Our Legal Rights to Organize

What are our Labor Rights?

The National Labor Relations Act (NLRA) protects our right to join together to address working conditions with our coworkers without being disciplined or terminated and to file complaints when our rights are violated. If our rights are violated, we will file Unfair Labor Practice complaints with the NLRB.

All Employees Have a Right To:

  • Select a union bargaining agent without being threatened or intimidated by the employer.
  • Discuss our union anytime other non-work related discussions are permissible.
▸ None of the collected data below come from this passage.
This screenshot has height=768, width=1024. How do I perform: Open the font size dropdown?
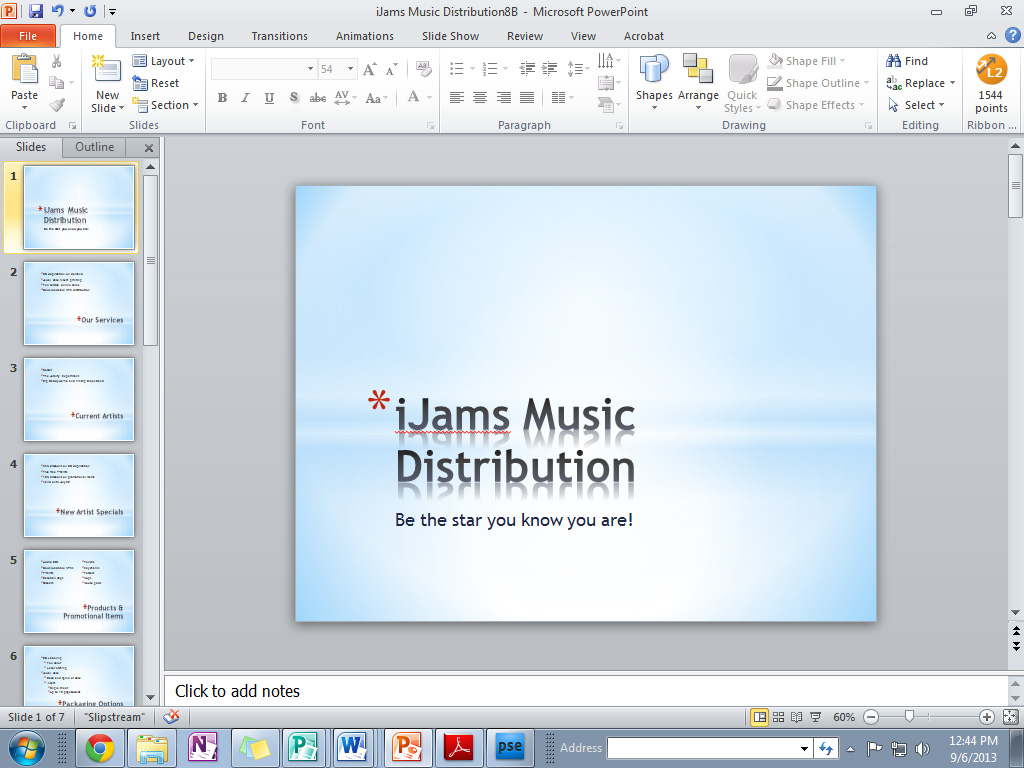(x=350, y=69)
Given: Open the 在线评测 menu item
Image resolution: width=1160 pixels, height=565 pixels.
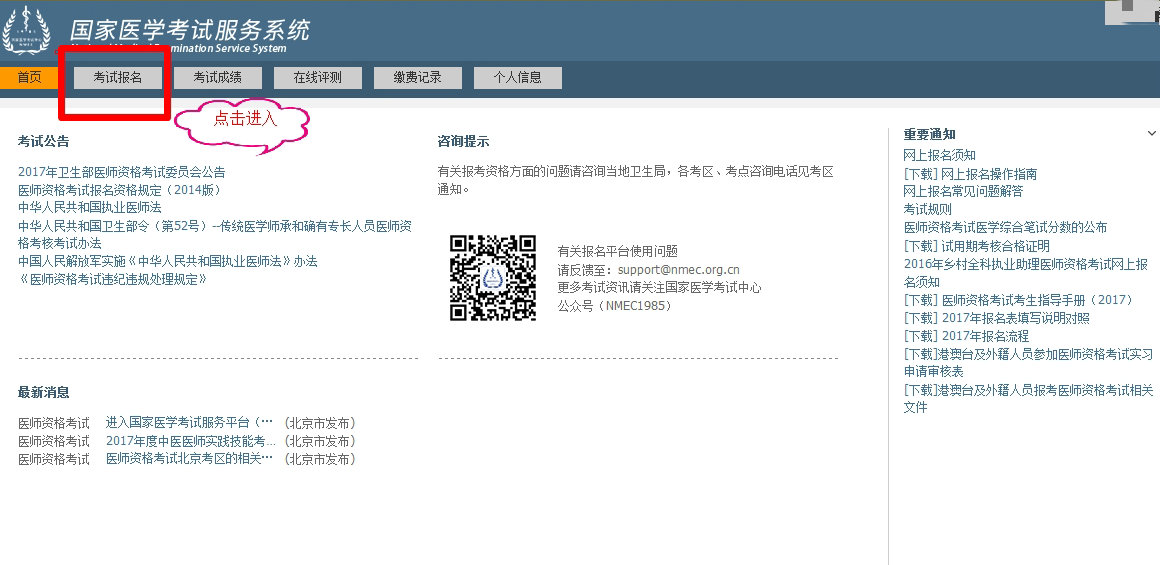Looking at the screenshot, I should point(317,78).
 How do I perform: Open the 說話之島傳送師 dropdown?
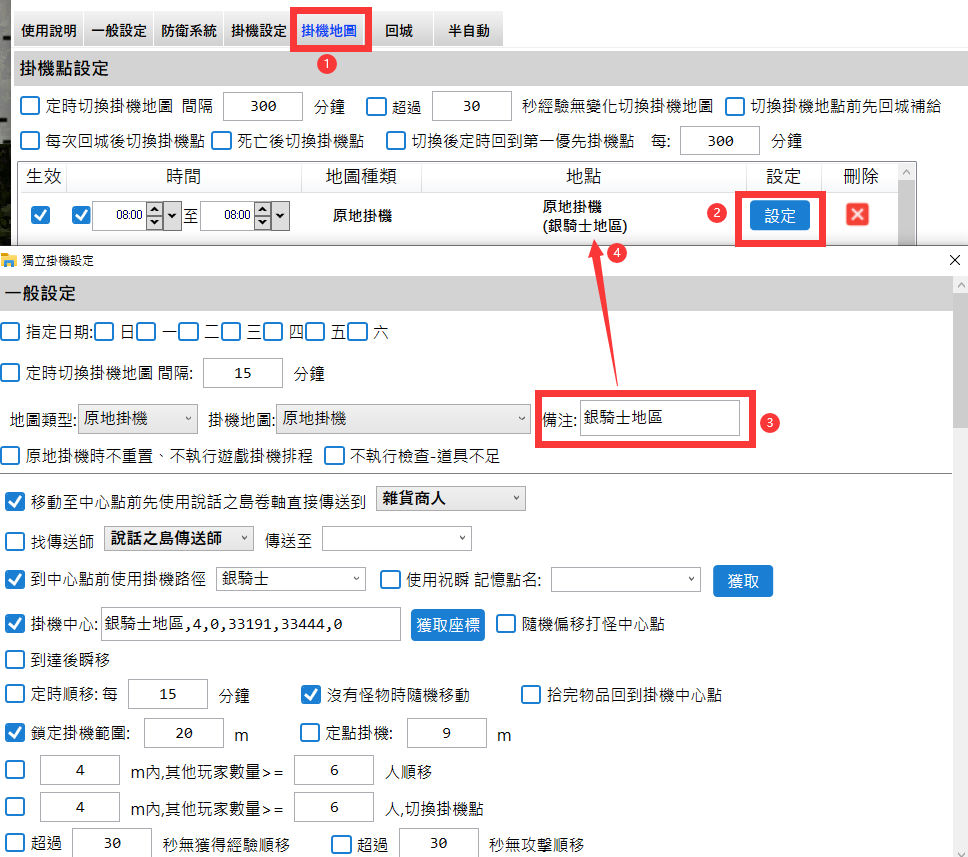(178, 538)
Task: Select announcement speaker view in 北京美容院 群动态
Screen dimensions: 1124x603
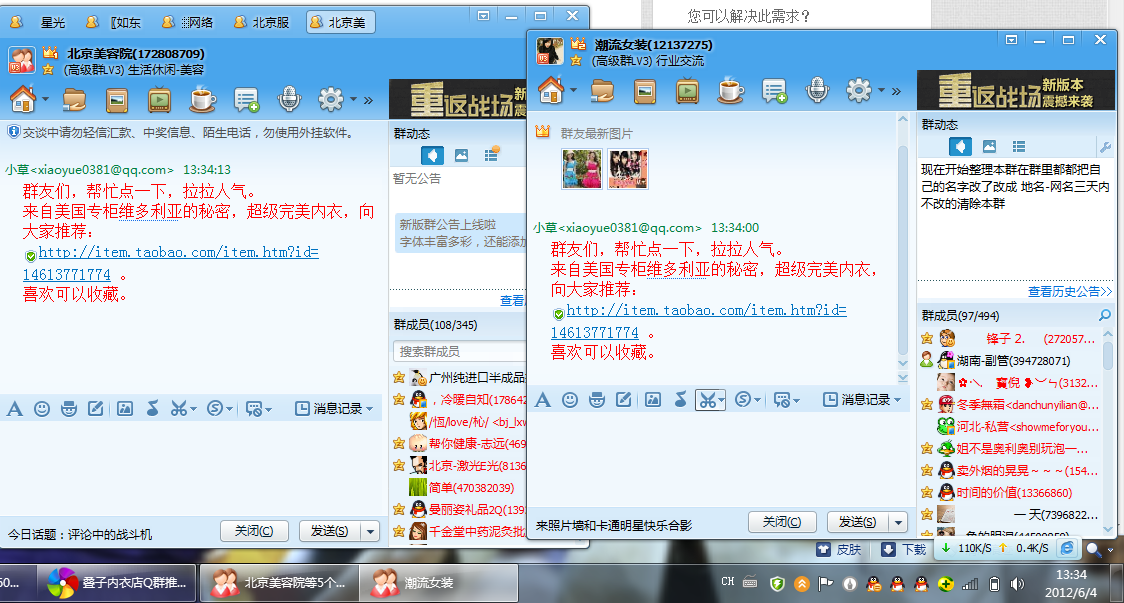Action: coord(432,155)
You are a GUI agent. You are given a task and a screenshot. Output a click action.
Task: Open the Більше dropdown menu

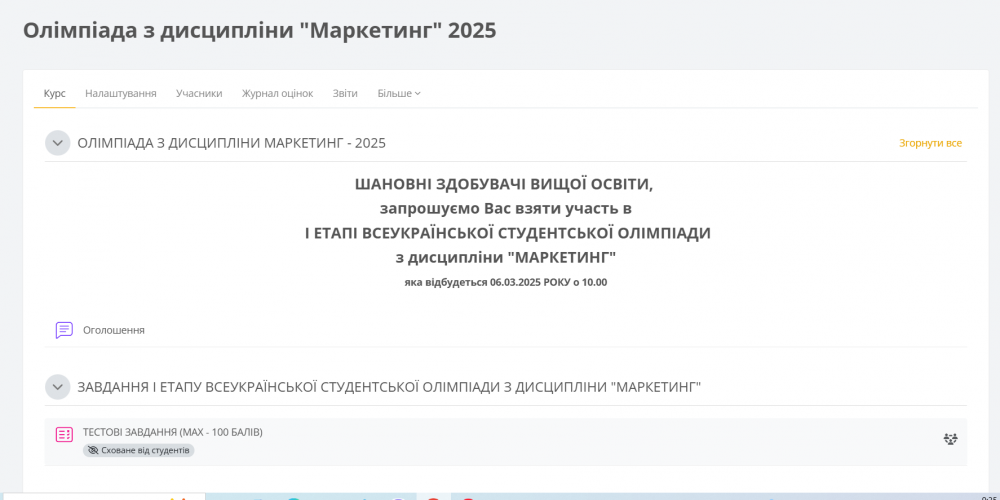[x=399, y=93]
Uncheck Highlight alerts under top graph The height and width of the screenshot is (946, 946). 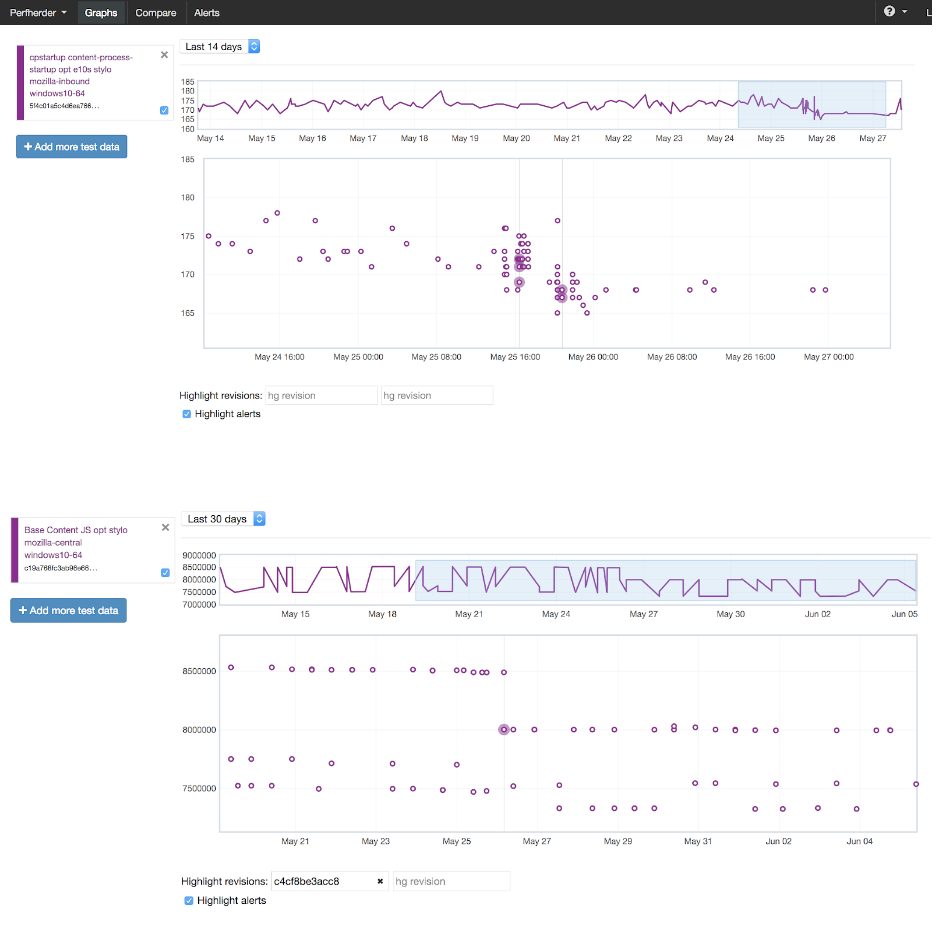click(x=187, y=414)
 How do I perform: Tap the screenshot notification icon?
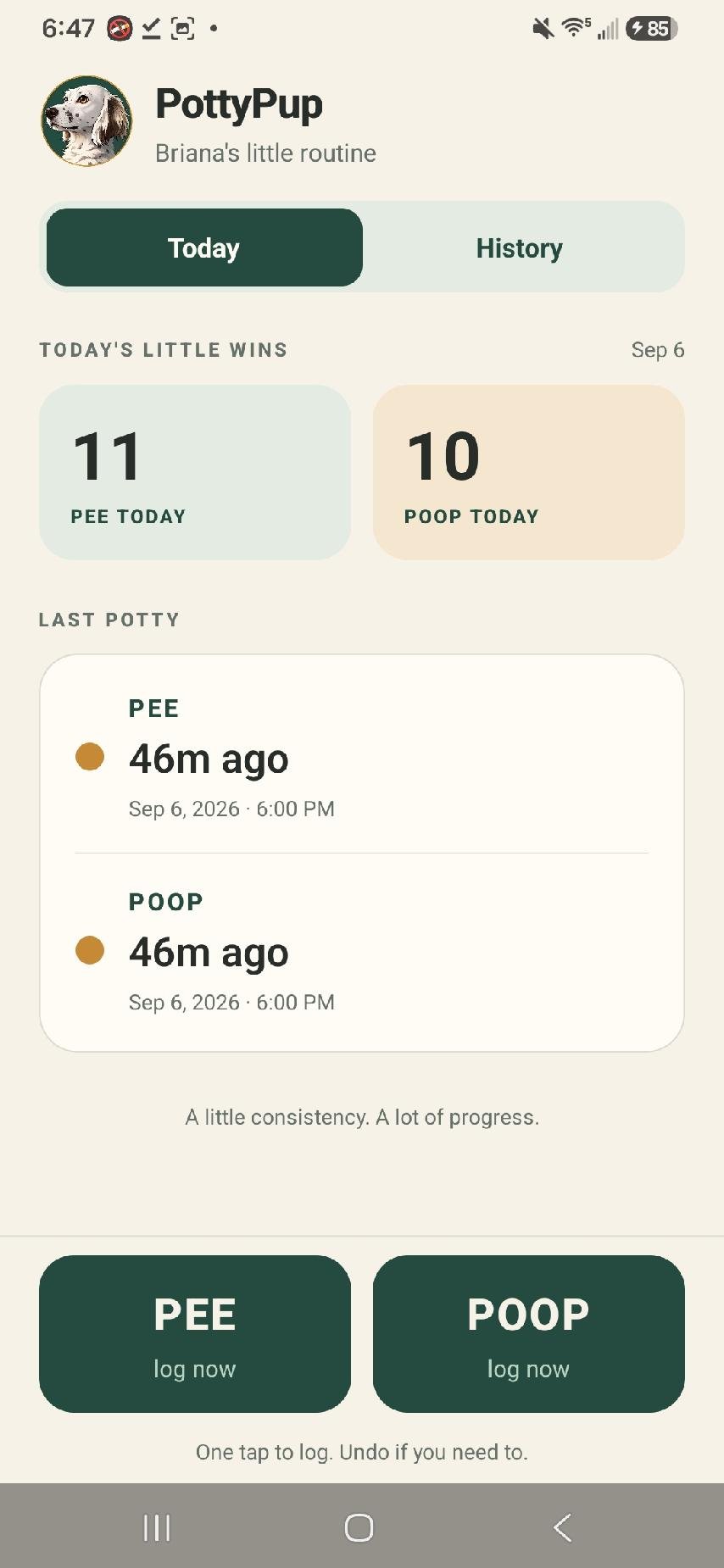[182, 29]
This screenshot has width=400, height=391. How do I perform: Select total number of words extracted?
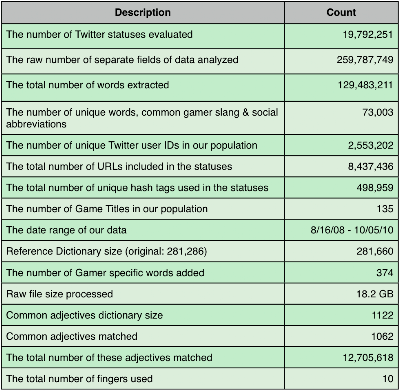click(x=200, y=87)
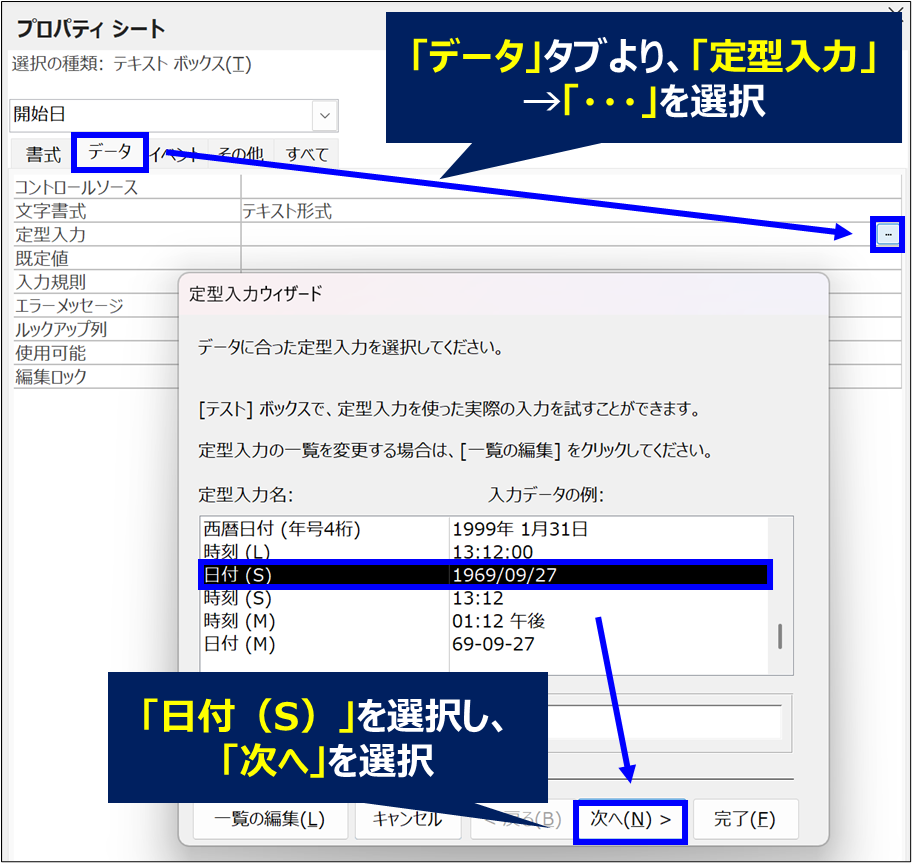Click the キャンセル button
912x863 pixels.
pos(407,819)
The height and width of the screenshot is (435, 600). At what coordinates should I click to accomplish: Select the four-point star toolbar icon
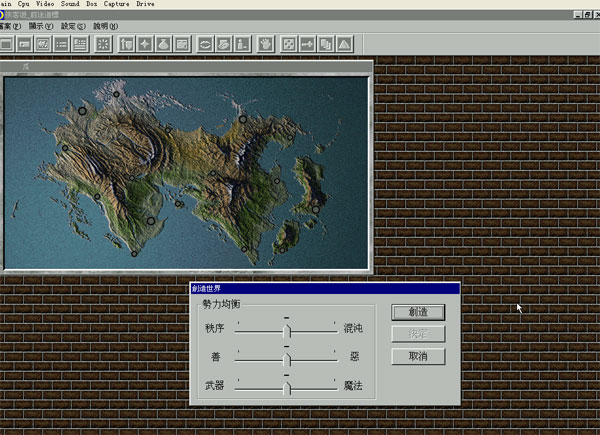tap(146, 44)
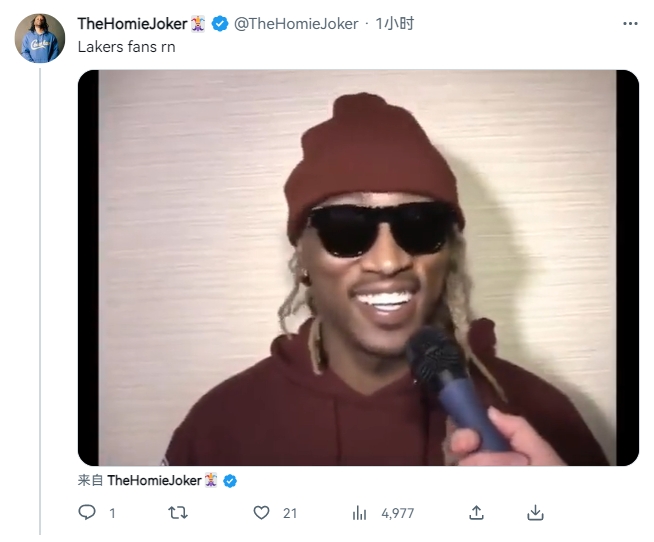Click the joker emoji beside the top display name
Viewport: 654px width, 542px height.
[198, 24]

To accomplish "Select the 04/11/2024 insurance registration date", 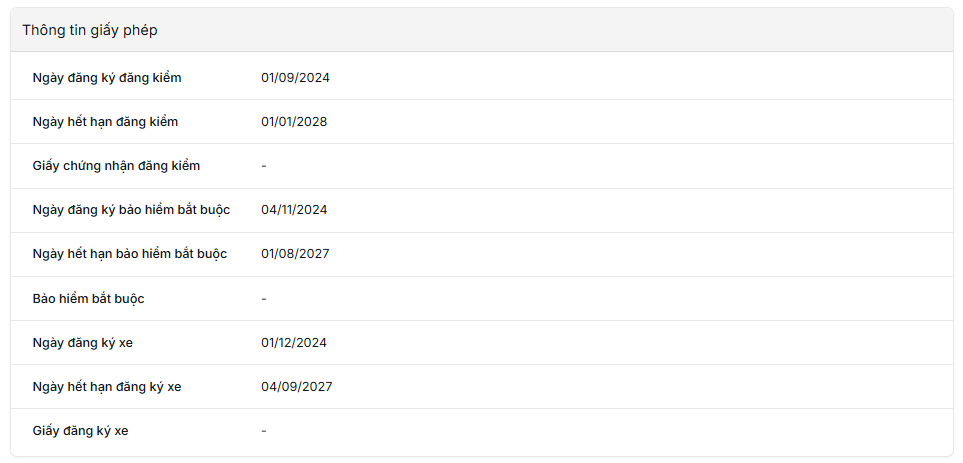I will 294,210.
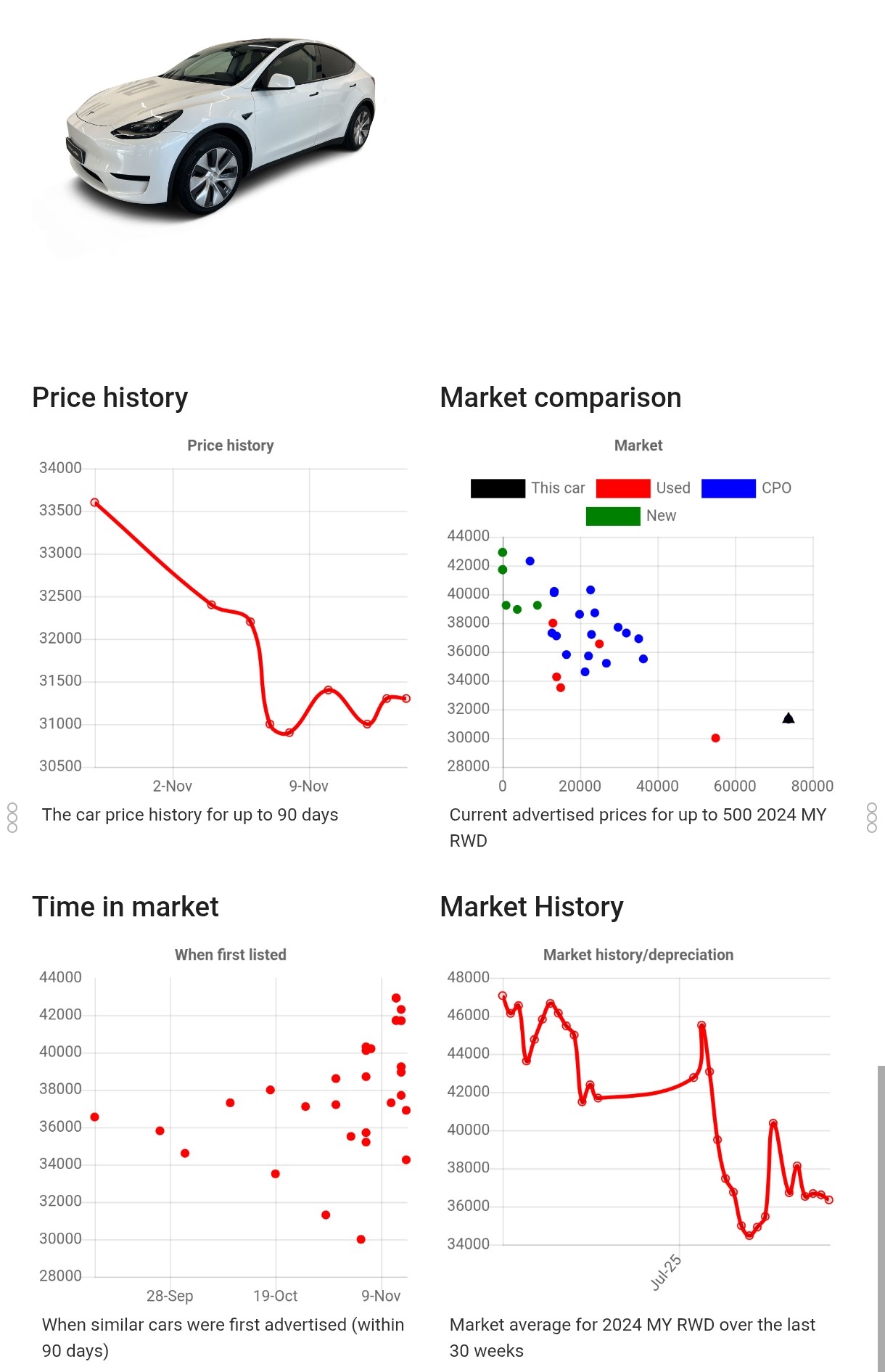Image resolution: width=885 pixels, height=1372 pixels.
Task: Click the lowest dot in the When first listed chart
Action: coord(361,1239)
This also applies for the distribution of union literature.
  • Wear buttons supporting organizing or collective bargaining activities.
  • Be free from management spying for the purpose of observing our union activities, refuse to discuss our union with supervisors or other personnel in a managerial capacity.
  • Keep written records of all violations of these rights (time, place, people involved and incident). 

The Employer Cannot:

  • Discriminate because of your union membership, or your activities or statements in support of your union.
  • Prevent you from talking with other employees about your union anytime other non-work-related discussions are permitted.
  • Interfere with your right to wear a button supporting organizing or bargaining activities.
  • Promise benefits to encourage you to vote against or abandon support for your union.
  • Grant a pay increase, resolve a grievance, or change working conditions to influence your support or feelings about your union.
  • Threaten to close the facility or lay off employees if your union is selected.
  • Compel any employee to discuss their union or any matters related to it.
  • Support or give assistance to anti-union employees.
  • Solicit grievances or promise to remedy them to keep your union out.
  • Have supervisors or management persons call employees at home to ask about their support or feelings about their union.
  • Spy on employees for the purpose of observing union activities.